Chapitre 4 : Cerf-volant géant

 

 

 

La famille Shen n’était pas stricte sur le fait de ne pas parler pendant les repas – si bien que, tandis qu’ils mangeaient, Shen-xiansheng enseigna une leçon à Chang Geng, tirée de l’ouvrage confucianiste Grande Etude[1]. Tout en parlant, il s’écarta peu à peu du sujet, jusqu’à aborder la façon d’entretenir une armure en hiver. Il était syncrétique[2], et défendait de nombreuses écoles de pensée, si bien qu’il dissertait sur tout ce qui lui traversait l’esprit. Un jour, pour une raison inexpliquée, il avait même gratifié Chang Geng d’une leçon enthousiaste sur la peste équine. Cette fois-ci, même Maître Shiliu, sourd de son état, n’avait pu en tolérer davantage et lui avait dit de la fermer.

Alors que le repas et la conversation touchaient à leur fin, Shen-xiansheng, qui n’avait pas encore parlé tout son saoul, commença à débarrasser la table avec réticence.

- Je dois finir de réparer ces pièces d’armurerie lourde aujourd’hui. Ils ne les entretiennent jamais correctement, alors certains joints ont rouillé.
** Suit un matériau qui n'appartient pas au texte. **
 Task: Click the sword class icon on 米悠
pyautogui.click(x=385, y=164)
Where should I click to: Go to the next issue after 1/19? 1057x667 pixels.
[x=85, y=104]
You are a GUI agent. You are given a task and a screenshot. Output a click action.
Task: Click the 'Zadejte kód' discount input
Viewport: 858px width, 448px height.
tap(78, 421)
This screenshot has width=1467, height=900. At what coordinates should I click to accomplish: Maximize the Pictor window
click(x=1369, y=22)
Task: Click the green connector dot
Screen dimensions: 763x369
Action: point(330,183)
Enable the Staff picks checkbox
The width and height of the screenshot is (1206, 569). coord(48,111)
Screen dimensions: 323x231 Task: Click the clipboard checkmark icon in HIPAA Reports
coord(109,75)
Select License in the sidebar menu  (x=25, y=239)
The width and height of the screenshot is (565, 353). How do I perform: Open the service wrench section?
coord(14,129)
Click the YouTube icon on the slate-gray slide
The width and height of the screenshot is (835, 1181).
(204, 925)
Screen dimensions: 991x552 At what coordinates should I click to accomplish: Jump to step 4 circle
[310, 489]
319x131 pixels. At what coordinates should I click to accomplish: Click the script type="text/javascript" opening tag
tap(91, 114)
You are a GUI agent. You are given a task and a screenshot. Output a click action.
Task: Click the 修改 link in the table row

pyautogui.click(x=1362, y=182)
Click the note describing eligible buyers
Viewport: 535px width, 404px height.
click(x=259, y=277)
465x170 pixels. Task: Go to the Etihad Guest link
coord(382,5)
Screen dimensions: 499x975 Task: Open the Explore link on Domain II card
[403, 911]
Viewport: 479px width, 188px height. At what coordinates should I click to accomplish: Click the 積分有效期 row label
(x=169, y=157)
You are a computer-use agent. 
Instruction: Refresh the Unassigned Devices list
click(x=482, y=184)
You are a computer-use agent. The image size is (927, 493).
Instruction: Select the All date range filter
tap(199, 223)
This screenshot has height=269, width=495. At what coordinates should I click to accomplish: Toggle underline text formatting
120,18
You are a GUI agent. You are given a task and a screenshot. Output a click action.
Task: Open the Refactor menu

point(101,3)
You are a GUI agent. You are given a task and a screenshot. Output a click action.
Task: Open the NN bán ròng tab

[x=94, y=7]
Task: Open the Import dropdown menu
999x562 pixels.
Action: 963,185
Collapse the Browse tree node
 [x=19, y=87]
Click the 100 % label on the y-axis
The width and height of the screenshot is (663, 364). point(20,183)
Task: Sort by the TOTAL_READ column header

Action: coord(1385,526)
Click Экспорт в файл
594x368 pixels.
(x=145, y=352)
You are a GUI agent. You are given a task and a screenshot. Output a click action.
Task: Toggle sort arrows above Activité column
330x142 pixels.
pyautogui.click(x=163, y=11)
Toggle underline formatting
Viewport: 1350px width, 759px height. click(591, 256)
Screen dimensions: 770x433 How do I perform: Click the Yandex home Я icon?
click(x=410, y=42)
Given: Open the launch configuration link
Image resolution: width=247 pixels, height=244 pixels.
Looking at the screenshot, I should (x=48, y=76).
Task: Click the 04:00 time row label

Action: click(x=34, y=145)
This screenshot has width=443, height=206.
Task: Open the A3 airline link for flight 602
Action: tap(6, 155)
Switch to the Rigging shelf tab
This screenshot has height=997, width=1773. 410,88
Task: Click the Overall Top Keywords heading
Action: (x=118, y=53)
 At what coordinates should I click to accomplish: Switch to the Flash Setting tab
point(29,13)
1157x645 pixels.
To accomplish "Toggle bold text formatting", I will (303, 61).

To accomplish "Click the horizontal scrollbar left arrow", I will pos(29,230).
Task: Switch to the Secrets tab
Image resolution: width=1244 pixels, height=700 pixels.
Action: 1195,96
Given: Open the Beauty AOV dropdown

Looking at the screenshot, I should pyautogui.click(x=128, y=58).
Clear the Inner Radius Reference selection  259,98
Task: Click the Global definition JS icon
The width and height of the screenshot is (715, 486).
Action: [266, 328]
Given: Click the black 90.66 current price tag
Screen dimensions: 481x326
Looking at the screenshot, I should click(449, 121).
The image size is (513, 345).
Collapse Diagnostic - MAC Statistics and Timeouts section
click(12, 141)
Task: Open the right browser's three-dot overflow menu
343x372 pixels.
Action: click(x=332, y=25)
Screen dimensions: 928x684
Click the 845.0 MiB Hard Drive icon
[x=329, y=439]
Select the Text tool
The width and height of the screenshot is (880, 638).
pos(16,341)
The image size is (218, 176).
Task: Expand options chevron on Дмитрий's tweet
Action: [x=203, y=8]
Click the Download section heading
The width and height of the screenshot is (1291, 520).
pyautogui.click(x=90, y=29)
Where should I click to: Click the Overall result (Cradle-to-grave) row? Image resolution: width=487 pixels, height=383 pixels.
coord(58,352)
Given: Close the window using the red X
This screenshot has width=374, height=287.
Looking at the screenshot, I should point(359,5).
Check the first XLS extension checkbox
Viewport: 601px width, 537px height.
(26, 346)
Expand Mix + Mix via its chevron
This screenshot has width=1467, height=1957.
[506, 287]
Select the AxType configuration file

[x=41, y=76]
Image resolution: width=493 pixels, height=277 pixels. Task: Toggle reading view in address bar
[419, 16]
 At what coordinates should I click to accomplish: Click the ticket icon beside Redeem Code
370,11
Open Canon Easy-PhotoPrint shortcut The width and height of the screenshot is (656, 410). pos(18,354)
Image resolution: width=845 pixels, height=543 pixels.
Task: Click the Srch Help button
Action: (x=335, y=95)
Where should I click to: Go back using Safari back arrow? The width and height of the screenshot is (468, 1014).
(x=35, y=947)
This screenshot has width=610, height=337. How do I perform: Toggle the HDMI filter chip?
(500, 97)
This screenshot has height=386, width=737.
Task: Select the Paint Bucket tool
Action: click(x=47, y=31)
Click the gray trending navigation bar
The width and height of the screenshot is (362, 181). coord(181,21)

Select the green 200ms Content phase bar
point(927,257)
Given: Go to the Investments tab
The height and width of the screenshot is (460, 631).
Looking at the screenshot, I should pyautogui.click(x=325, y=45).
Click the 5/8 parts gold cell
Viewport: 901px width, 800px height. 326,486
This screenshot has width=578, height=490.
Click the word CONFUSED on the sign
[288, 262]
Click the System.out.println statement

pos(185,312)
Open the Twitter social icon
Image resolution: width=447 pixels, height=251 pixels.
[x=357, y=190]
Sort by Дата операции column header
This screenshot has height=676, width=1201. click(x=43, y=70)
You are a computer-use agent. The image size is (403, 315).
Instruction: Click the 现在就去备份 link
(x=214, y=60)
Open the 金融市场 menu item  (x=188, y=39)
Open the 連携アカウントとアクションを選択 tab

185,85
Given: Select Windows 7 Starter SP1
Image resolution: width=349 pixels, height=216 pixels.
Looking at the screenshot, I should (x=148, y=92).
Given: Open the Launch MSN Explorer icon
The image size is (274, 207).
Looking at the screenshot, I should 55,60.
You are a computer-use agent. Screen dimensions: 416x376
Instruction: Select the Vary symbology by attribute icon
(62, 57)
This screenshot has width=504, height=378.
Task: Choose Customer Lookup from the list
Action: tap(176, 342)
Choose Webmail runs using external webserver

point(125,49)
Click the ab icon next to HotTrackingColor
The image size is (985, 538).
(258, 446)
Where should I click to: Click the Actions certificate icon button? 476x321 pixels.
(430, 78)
Il se tourna vers Chang Geng.

- Je vais peut-être sortir dans l’après-midi pour chercher des herbes médicinales. Ge Pangxiao et les autres ont demandé à avoir la journée libre pour aller jouer. Et toi ? Qu’as-tu prévu ?

- Je vais me rendre sur le Flanc du Général et m’entraîner…, commença Chang Geng.

Avant que les mots « avec mon épée » ne puissent quitter ses lèvres, Shen Shiliu avait déjà suspendu l’épée en fer de Chang Geng sur le mur et déclaré :

- Fiston, allons-y. Le cerf-volant géant va bientôt rentrer. On devrait se joindre à la fête.

Chang Geng protesta en vain :

- Yifu, j’étais en train de dire à Shen-xiansheng que je…

- Quoi ? demanda Shen Shiliu. Parle plus fort.

Super, voilà que ça recommençait.

Le cerf-volant géant venait et repartait chaque année. Chang Geng ne pouvait imaginer ce qui pourrait bien être différent, cette fois-ci. Mais, avant qu’il ne puisse objecter, Shen Shiliu l’avait déjà tiré hors de son siège, trainé à travers la pièce et poussé à travers l’embrasure de la porte sans plus de cérémonie. La chaleur de l’été ne s’était pas encore dissipée, aussi tout le monde portait-il des vêtements fins. Chang Geng pouvait sentir l’intégralité du corps de Shiliu pressé contre son dos, l’enveloppant d’une légère fragrance médicinale… exactement comme dans son rêve.

Pour une raison inconnue, Chang Geng commença à se sentir mal à l’aise. Il baissa furtivement la tête et s’écarta de son jeune parrain, puis se couvrit le nez et se retourna, prétendant éternuer. Tout sourire, Shiliu le taquina :

- Quelqu’un pense à toi. Serait-ce cette petite fille au visage rond qui vit chez le Vieux Wang ?

Chang Geng ne put retenir son irritation plus longtemps.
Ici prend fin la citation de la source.